··· Source records ···

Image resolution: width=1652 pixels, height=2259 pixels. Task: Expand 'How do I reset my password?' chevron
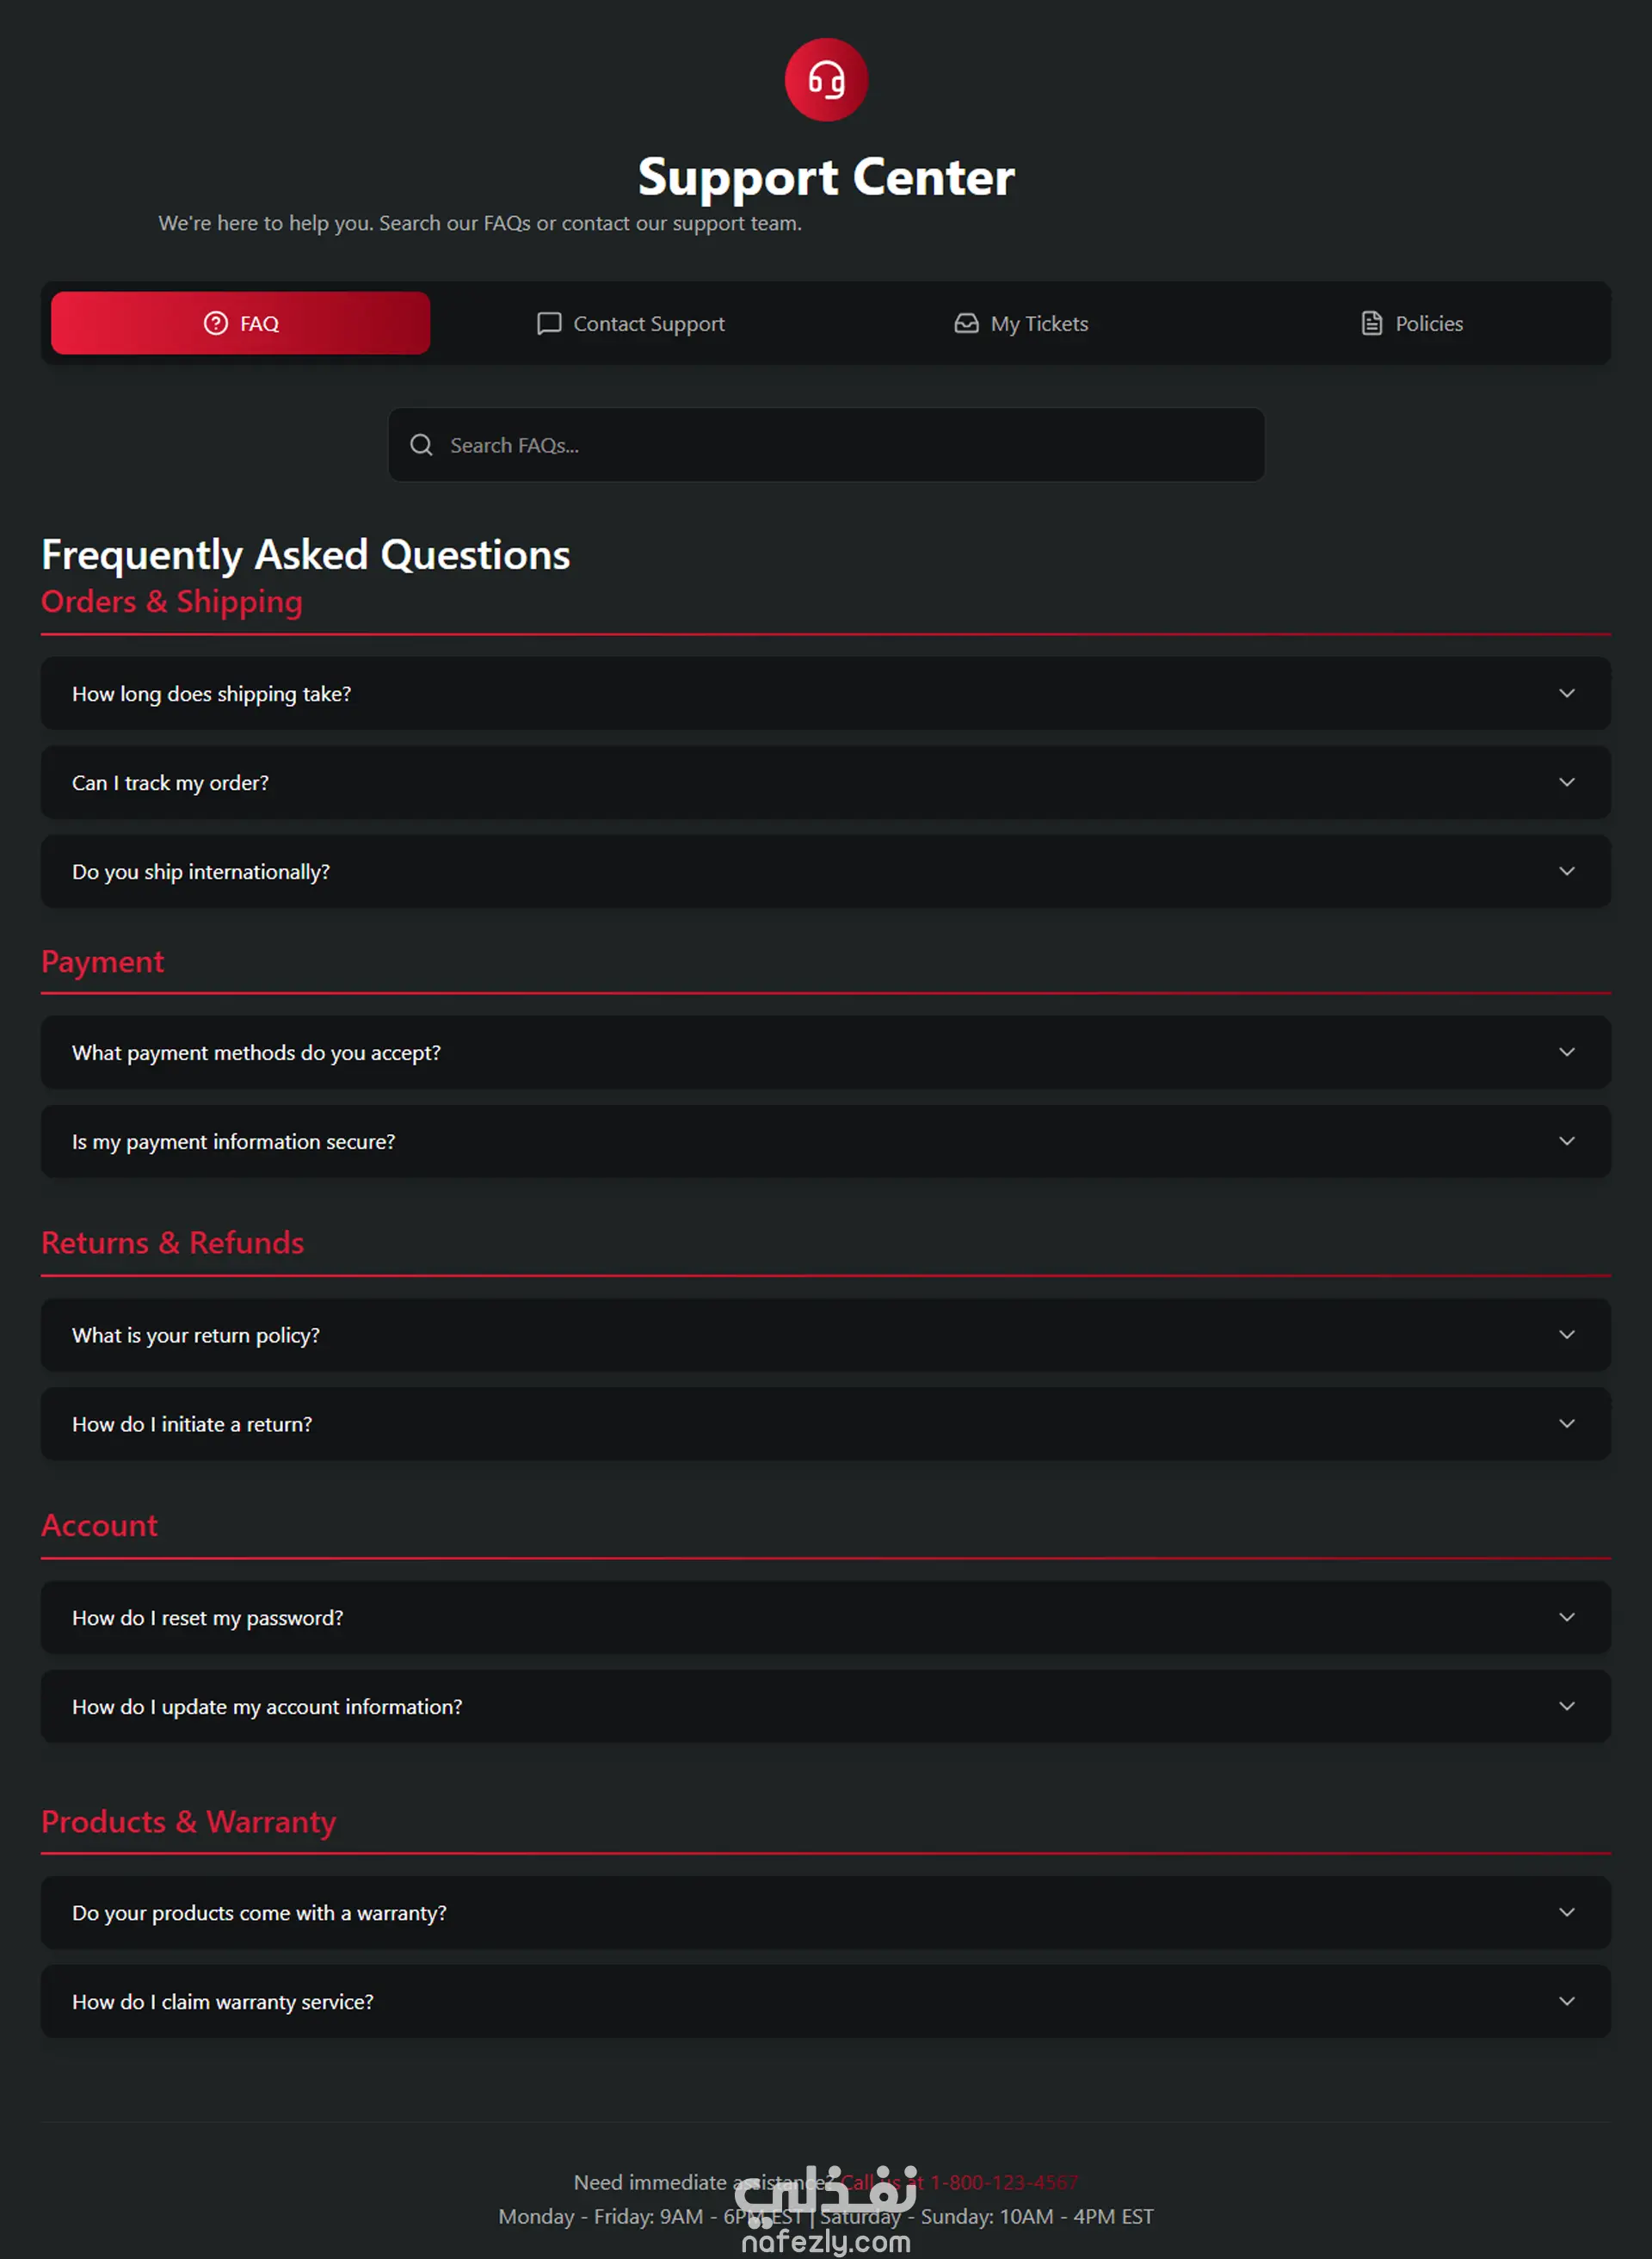coord(1567,1617)
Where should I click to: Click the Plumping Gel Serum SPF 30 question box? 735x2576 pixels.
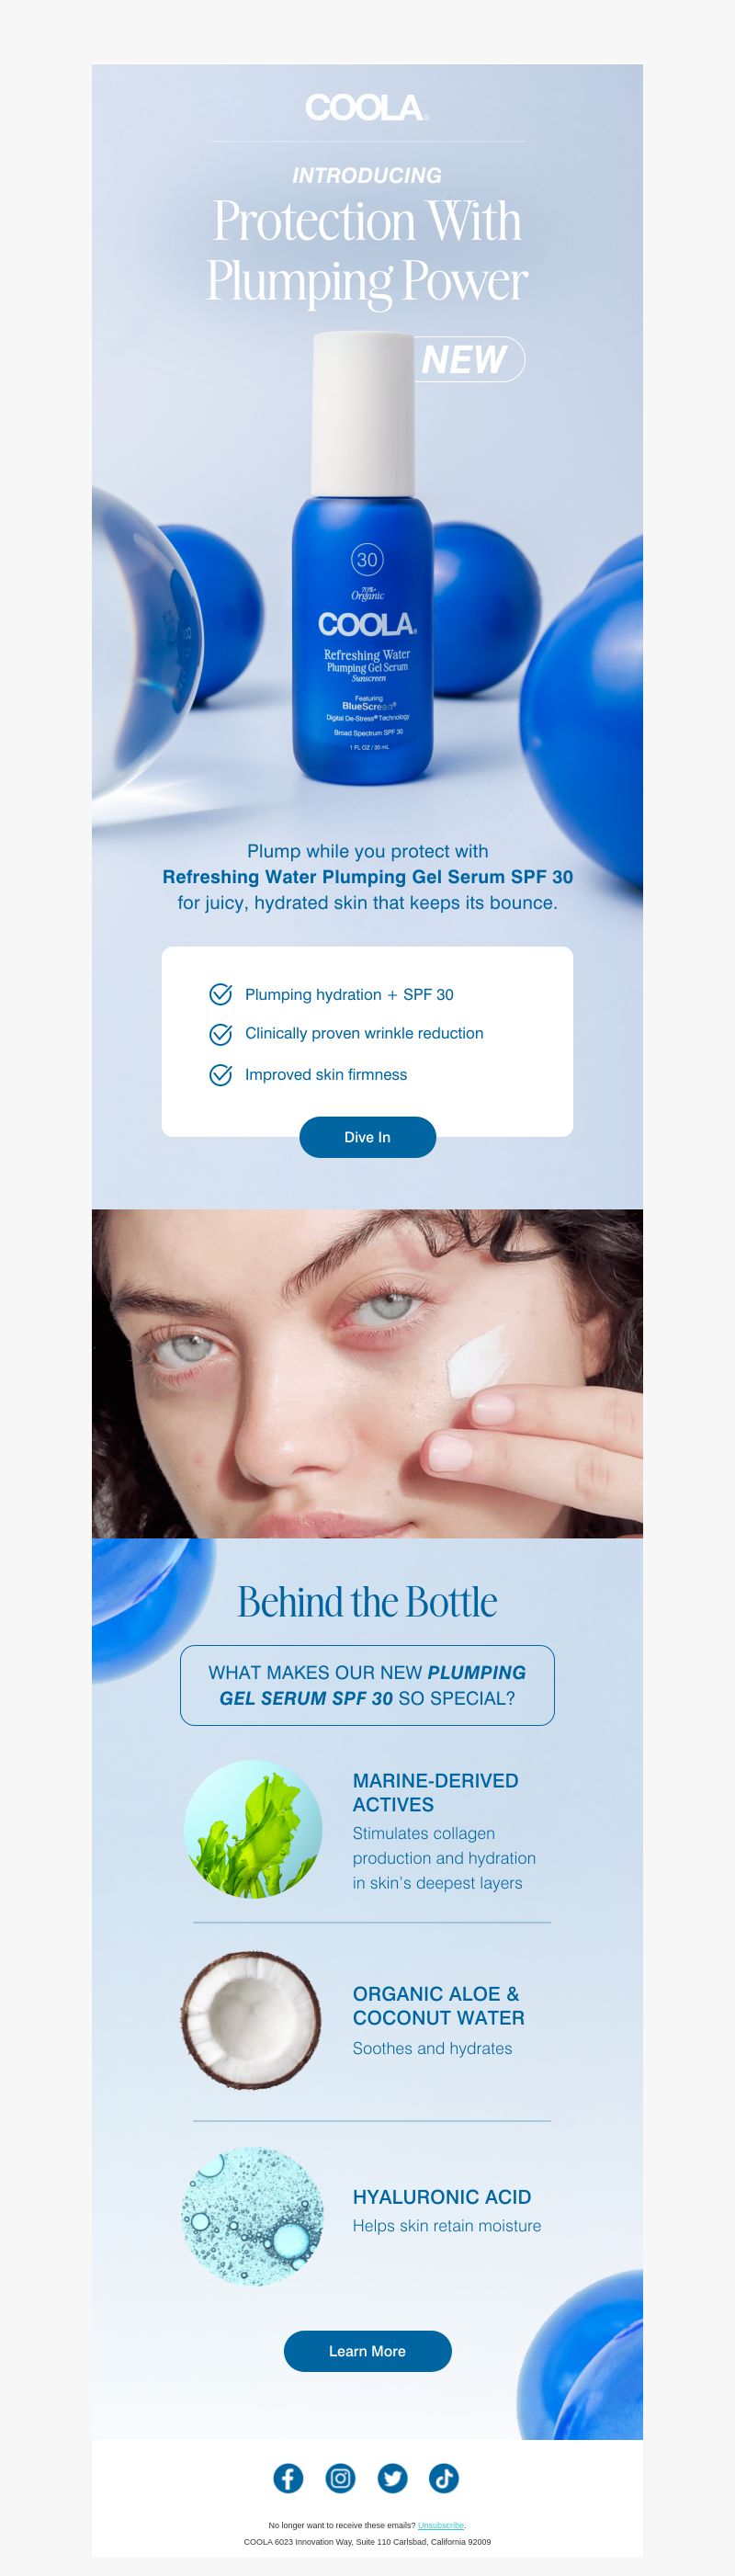367,1685
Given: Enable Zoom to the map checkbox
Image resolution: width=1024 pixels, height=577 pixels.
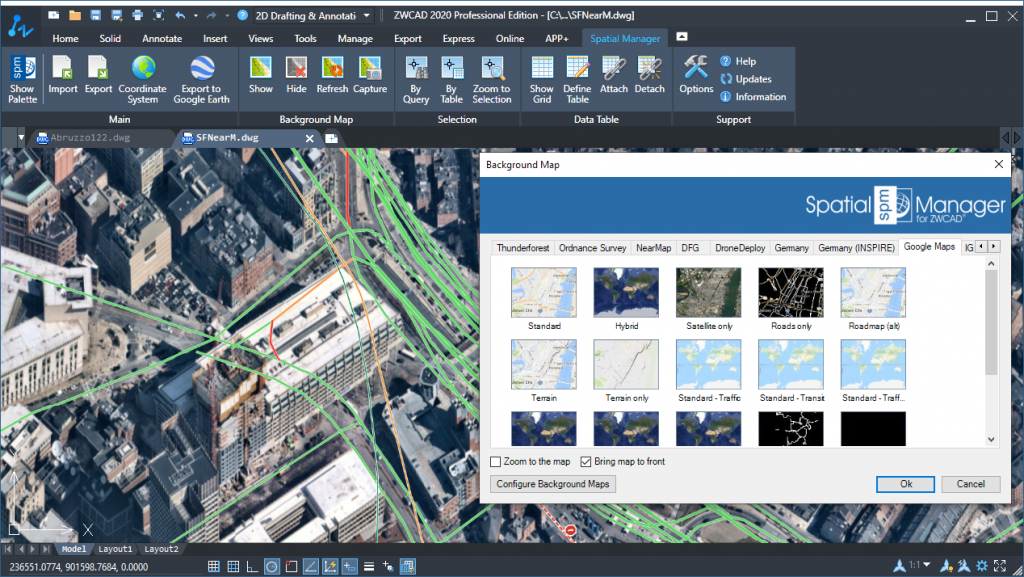Looking at the screenshot, I should coord(496,462).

···

Action item: With the pictures left out, please output each line from the one containing "Where should I" through the end of the entries, exactly as it is.

Task response:
Where should I click to: Click the Plumping Gel Serum SPF 30 question box? 735x2576 pixels.
367,1685
Given: Enable Zoom to the map checkbox
Image resolution: width=1024 pixels, height=577 pixels.
Looking at the screenshot, I should coord(496,462).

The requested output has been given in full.